Here the artificial neurons consist of phase-change materials, including germanium antimony telluride, which exhibit two stable states, an amorphous one and a crystalline one. In the published demonstration, the team applied a series of electrical pulses to the artificial neurons (corresponding to streams of data), which resulted in the progressive crystallization of the phase-change material, ultimately causing the neuron to fire.
In neuroscience, this function is known as the integrate-and-fire property of biological neurons (when a cumulated stimulus threshold is met). This is the foundation for event-based computation. Therefore, the artificial neurons are not used to store data as a given state, but instead are used for their analogue behaviour, just like the synapses and neurons operate in the brain.
By exploiting this integrate-and-fire property, even a single neuron can be used to detect patterns and discover correlations in real-time streams of event-based data.
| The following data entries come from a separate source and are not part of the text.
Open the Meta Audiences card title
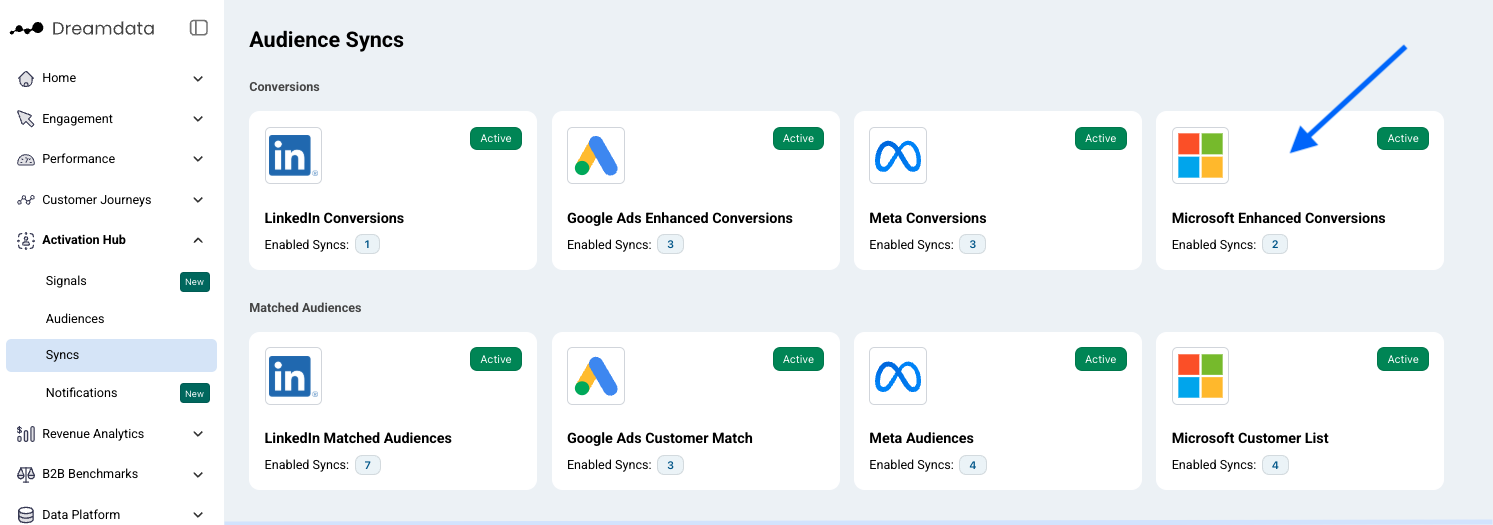The image size is (1493, 525). 921,438
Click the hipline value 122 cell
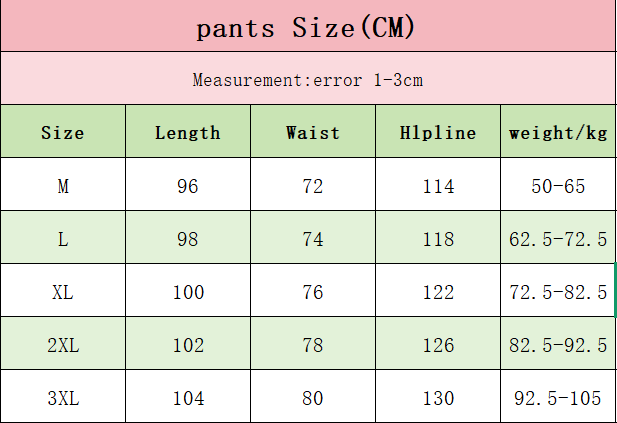617x423 pixels. (438, 290)
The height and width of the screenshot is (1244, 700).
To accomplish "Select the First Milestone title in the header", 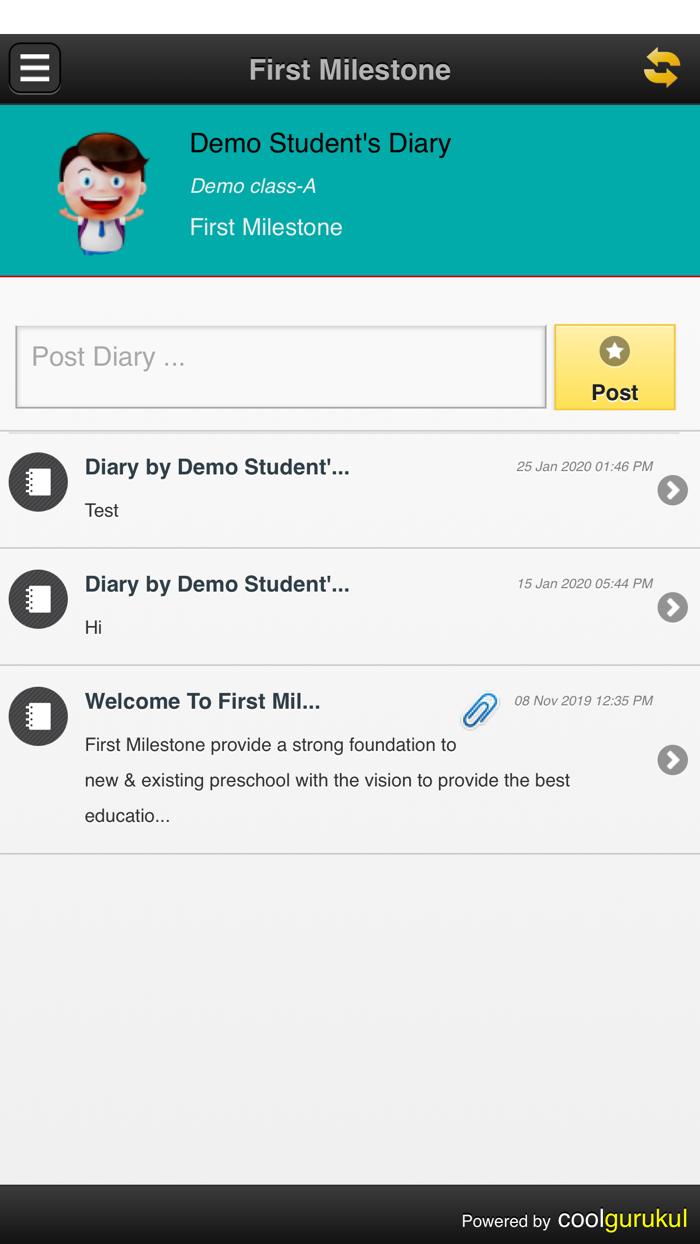I will [x=350, y=69].
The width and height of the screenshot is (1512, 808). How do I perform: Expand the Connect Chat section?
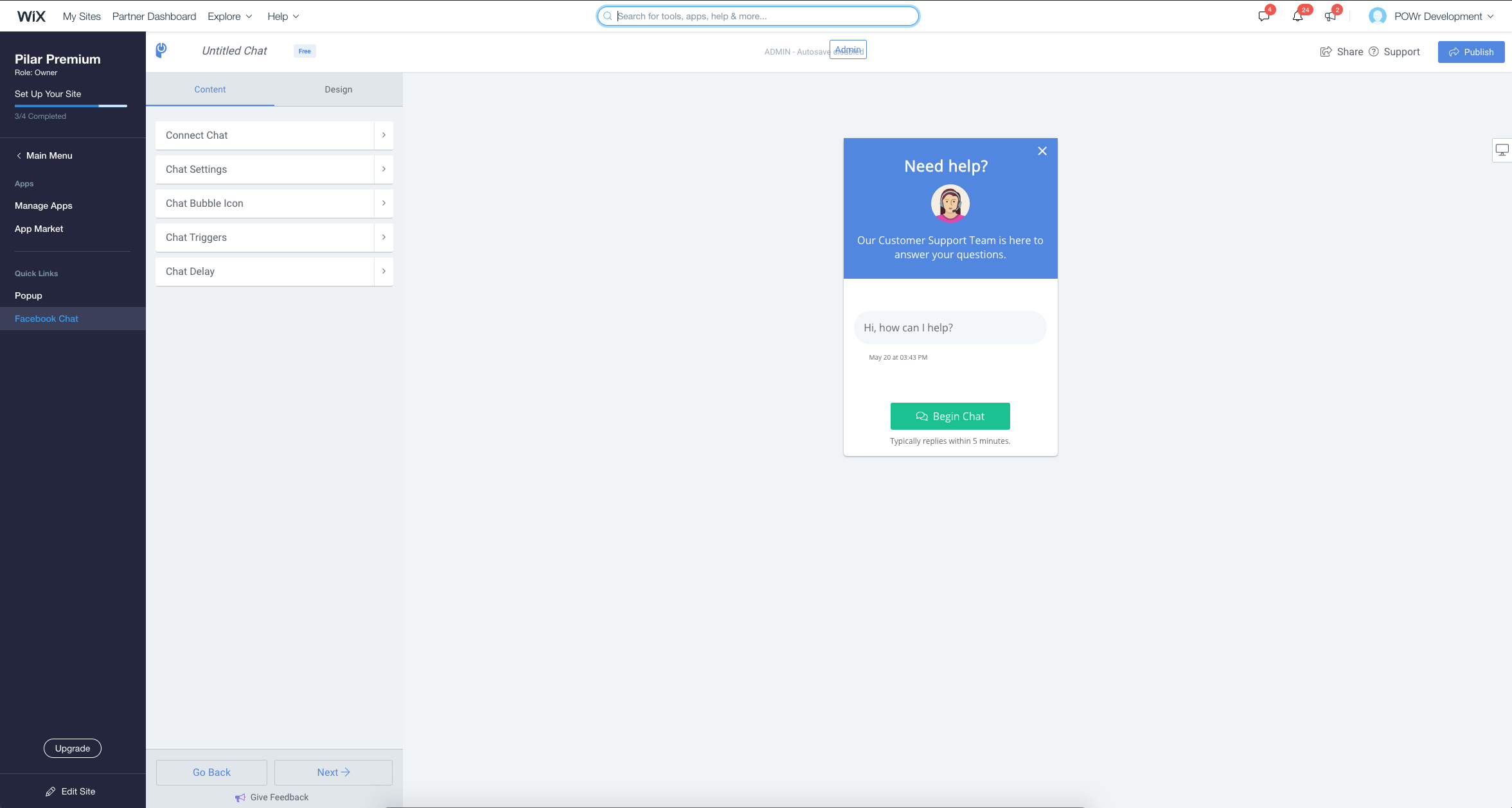(x=274, y=135)
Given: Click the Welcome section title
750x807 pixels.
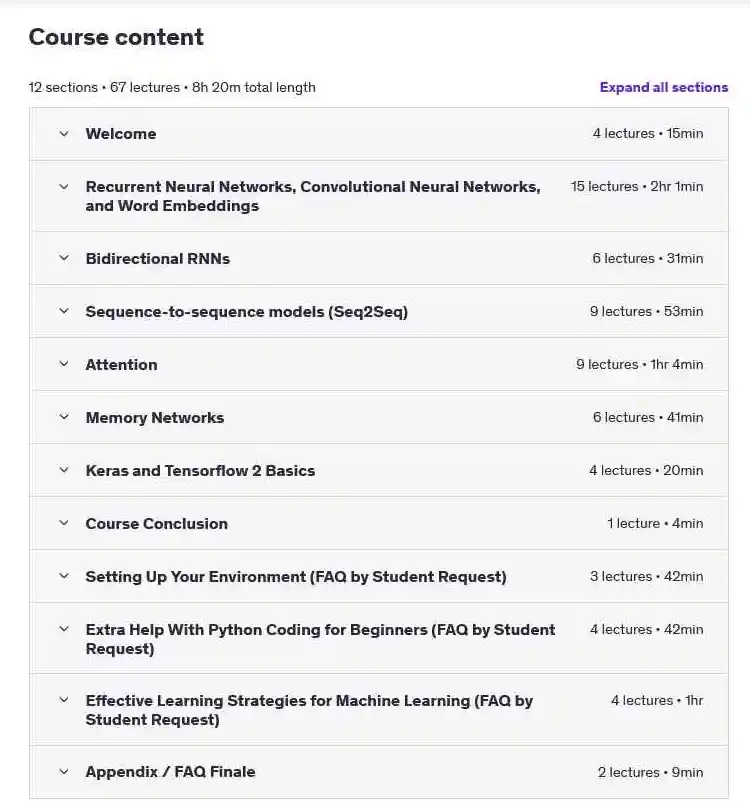Looking at the screenshot, I should pos(121,134).
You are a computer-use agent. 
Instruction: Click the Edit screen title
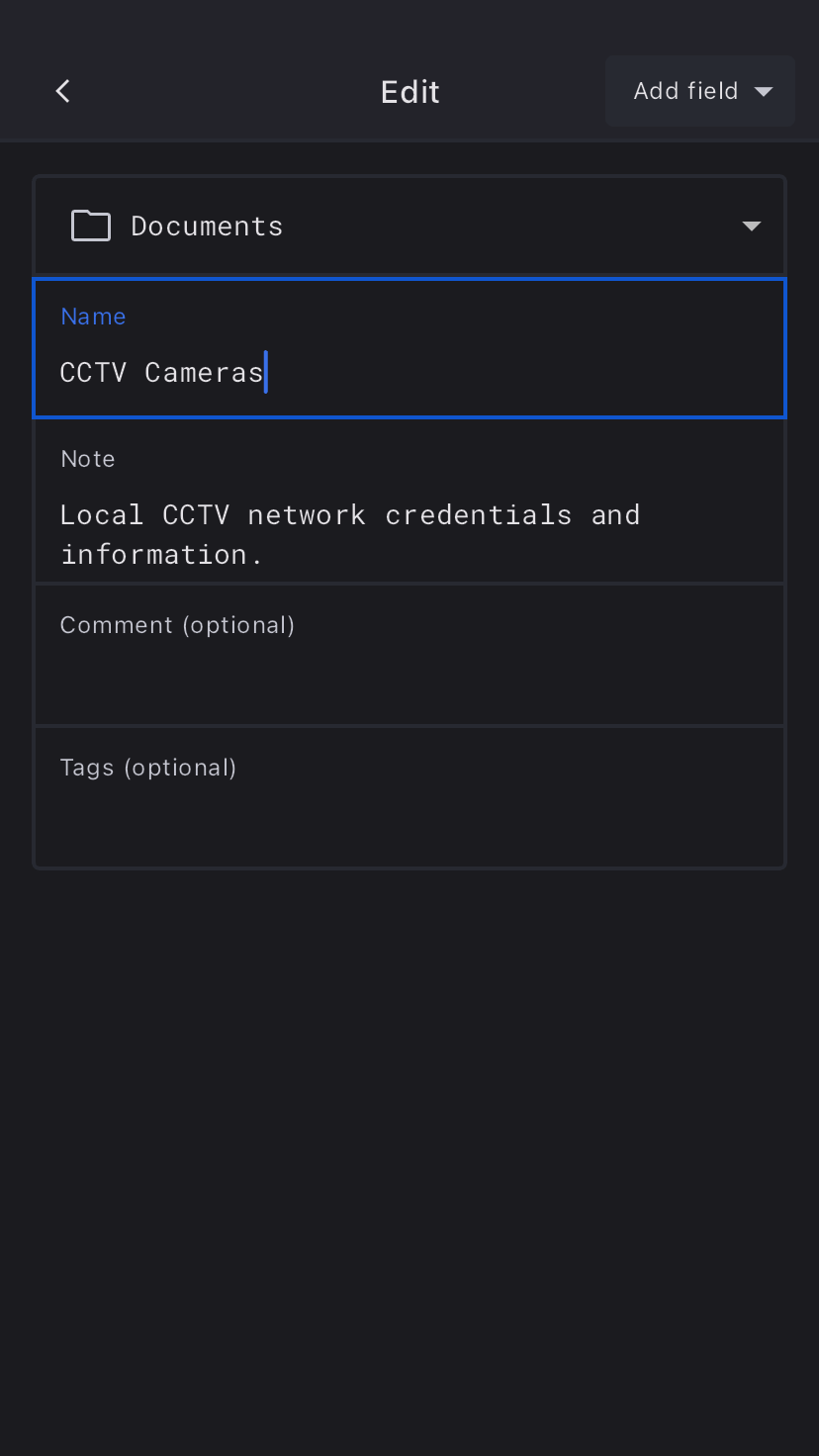click(410, 92)
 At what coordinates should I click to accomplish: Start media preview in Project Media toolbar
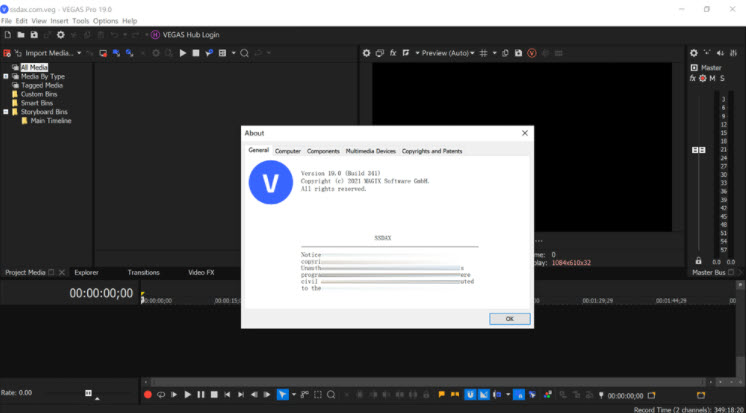[183, 52]
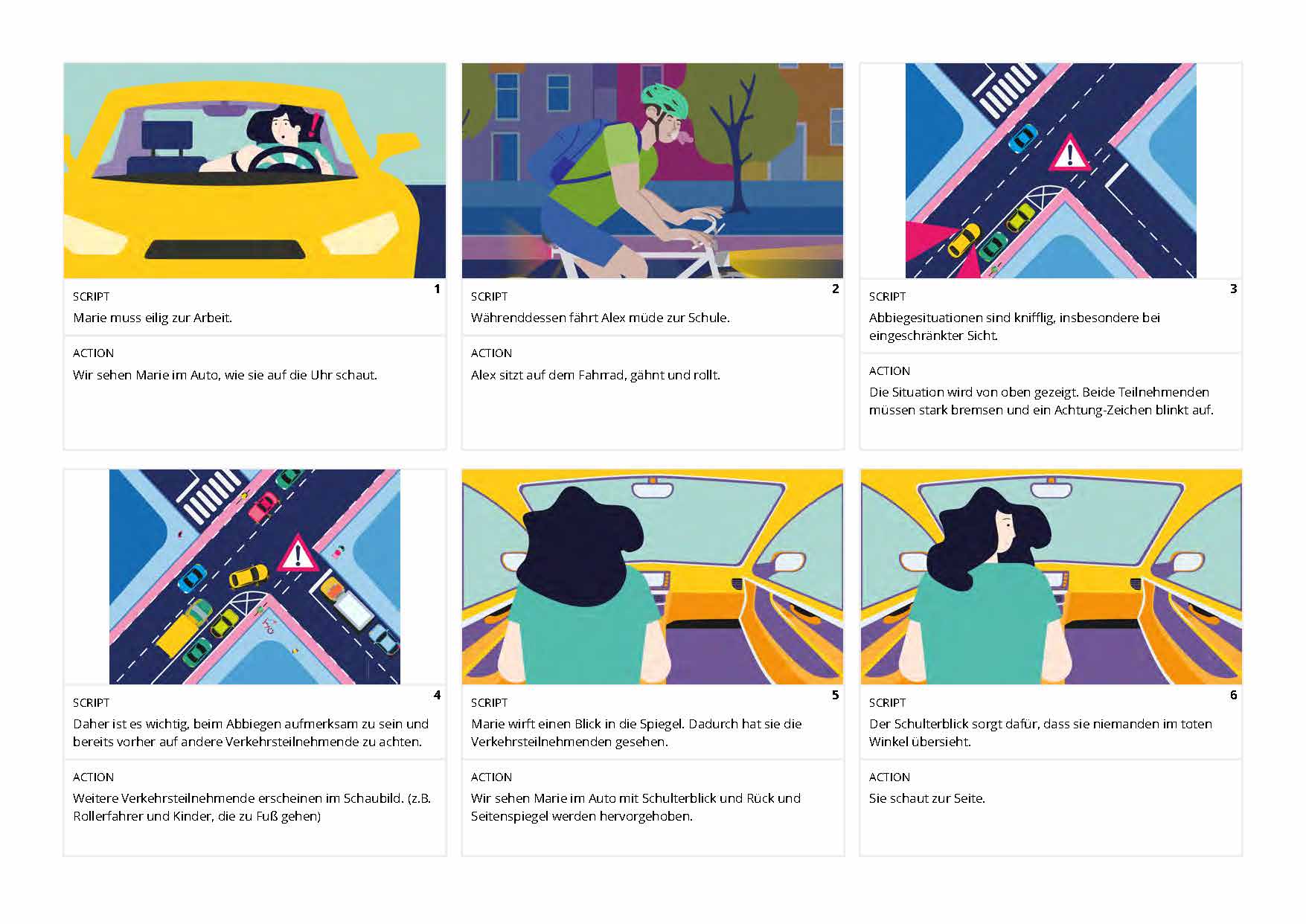
Task: Click the yellow car thumbnail in panel 1
Action: click(255, 170)
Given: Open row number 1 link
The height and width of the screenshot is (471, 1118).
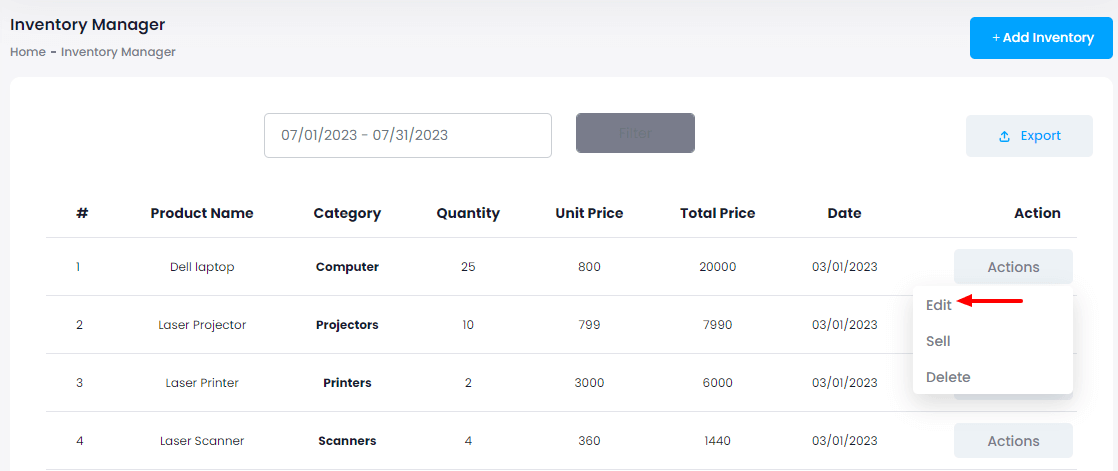Looking at the screenshot, I should pyautogui.click(x=78, y=267).
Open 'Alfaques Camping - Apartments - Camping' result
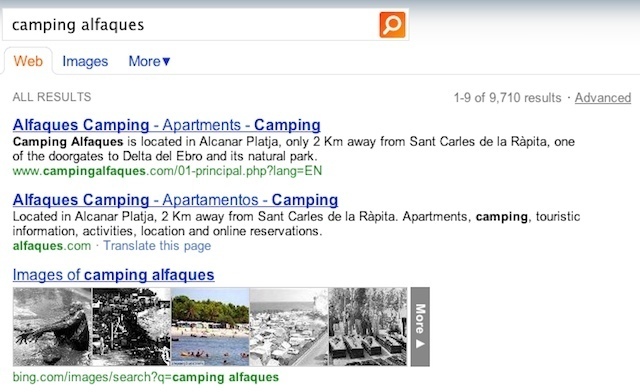Viewport: 640px width, 392px height. [167, 125]
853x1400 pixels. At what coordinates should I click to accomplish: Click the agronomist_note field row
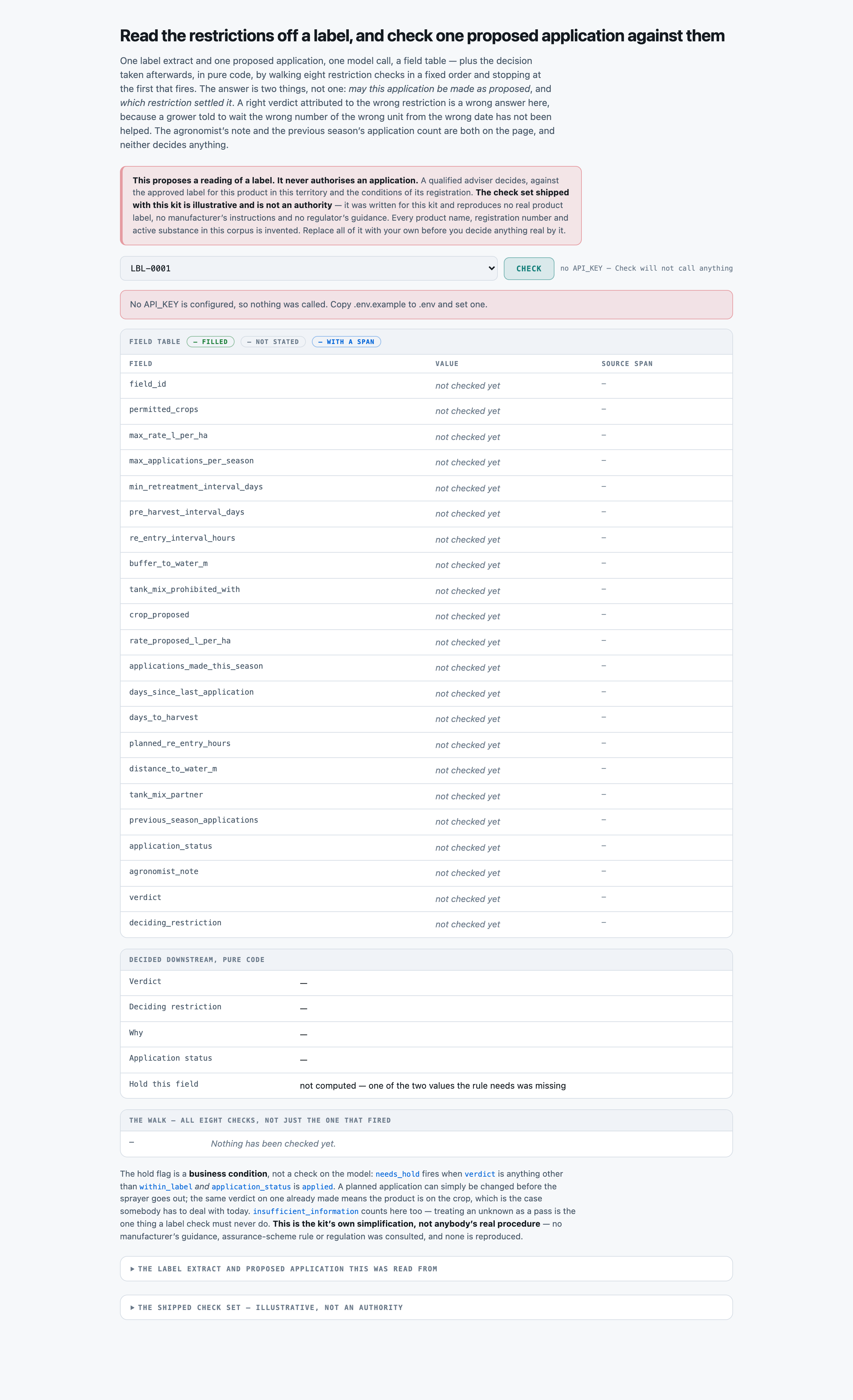tap(426, 873)
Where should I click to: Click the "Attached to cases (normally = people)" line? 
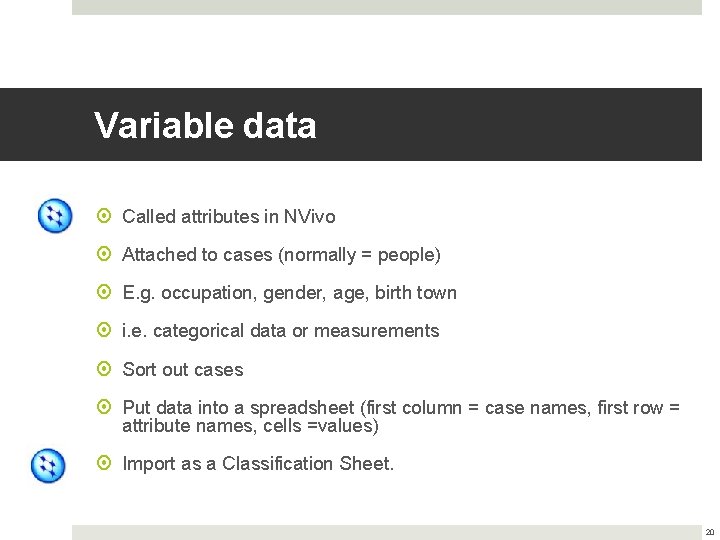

In a paper published in Nature Nanotechnology, the researchers describe how they organized hundreds of artificial nano-scale neurons into populations and used them to represent fast and complex signals. In a video, they demonstrate how feeding pixel data from random images to thousands of synapses connected to only two level-tuned neurons, they were able to detect recurring patterns (two distinctive logos) out of the average noise.
They also claim these nano-sized neurons can sustain billions of switching cycles, which would correspond to multiple years of operation at an update frequency of 100Hz. The energy required for each neuron update was less than five pico-joule and the average power less than 120 microwatts.
Densely packed arrays of such neurons could be used to analyse high volumes of sensor data, searching for data correlation or to detect patterns in neuromorphic coprocessors, with co-located memory and processing units.